13,733 people report that they speak a new Indigenous language. New languages have developed since 1788 from contact between English speakers and Indigenous languages speakers.[ii]

Of the 600,000 other Indigenous people, many are actively relearning their ancestral languages. And this is true of the Gumbaynggirr people in this area of NSW.

Jane Simpson suggests, ‘Governments could say that in communities where the majority of the population speak a language other than English, then the schools should recognise the children’s mother tongue in the initial years of schooling, in order to make the best decisions on how to use languages in their education.’


I still recall the passion for language by Micklo Jarrett and Gathang language teacher Rhonda Radley.[iii]

Rhonda’s grandmother had language when young but didn’t keep it to her everlasting regret. Rhonda feels the spirit of country when she speaks language, she knows she’s loving her ancestors, doesn’t want their stories to be forgotten. ‘When I speak language it puts me in a different space, in county. I can’t say it any other way.’

Gathang covers 3 nations and different dialects so they have to negotiate. They have about 1,000 words in their dictionary, they have old recordings and are working on developing the language. As Rhonda says, ‘The language is sleeping.’


Michael Jarrett is a descendant of the Gumbaynggirr people from the Baga-Baga clan of Nambucca Heads. He teaches language and culture and is a tireless campaigner. He is known as Uncle Micklo.
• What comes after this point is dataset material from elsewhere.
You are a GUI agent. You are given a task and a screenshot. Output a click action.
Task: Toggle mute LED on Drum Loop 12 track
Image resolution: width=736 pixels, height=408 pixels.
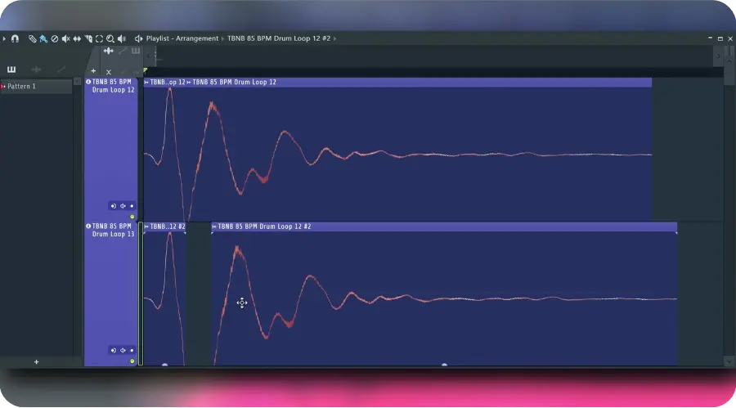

10 April, Camp Nunguu. Uncle Micko, Welcome-to-Country

He was doing Welcome to Country last Saturday at the Gumbaynggirr protest camp to stop logging in Newry State Forest.

He says, ‘My family lived on Bellwood Reserve, where I spent all my childhood attending school and growing up with a lot of my relatives. Also the majority of my adult life was spent on the Reserve. There were old people who spoke Gumbaynggirr language but did not speak it to the children, only certain words.’[iv]

10 April, Camp Nunguu. Uncle Micko and others singing a Gumbaynggirr song.

Gumbaynggirr language is being revitalised. In 1985 eight Gumbaynggirr elders got together in Kempsey and started a language club. Now Muurrbay Aboriginal Language and Culture Co-operative Located in Nambucca Heads provides strategic support to revitalise the languages of seven Aboriginal communities. They have published a Gumbaynggirr dictionary and a book of stories.

Welcome to country – a rough video I took earlier this year at Koala Action Day here at Valla Beach

You can see him talking Gumbaynggirr and teaching children here.

Micklo at Stop Adani. ‘We all need to live on this land together’ he says.



[i] Kat Eschner, ‘Four Things That Happen When a Language Dies’, Smithsonian feb 21, 2017.

[ii] Jane Simpson, ‘The state of Australia’s Indigenous languages – and how we can help people speak them more often’, The Conversation, January 21, 2019.

[iii] Aboriginal Language Evening, 22 February 2017. Saltwater Freshwater Arts Alliance in partnership with Coffs Harbour Regional Gallery with Gumbaynggirr language teacher Michael Jarrett and Gathang language teacher Rhonda Radley.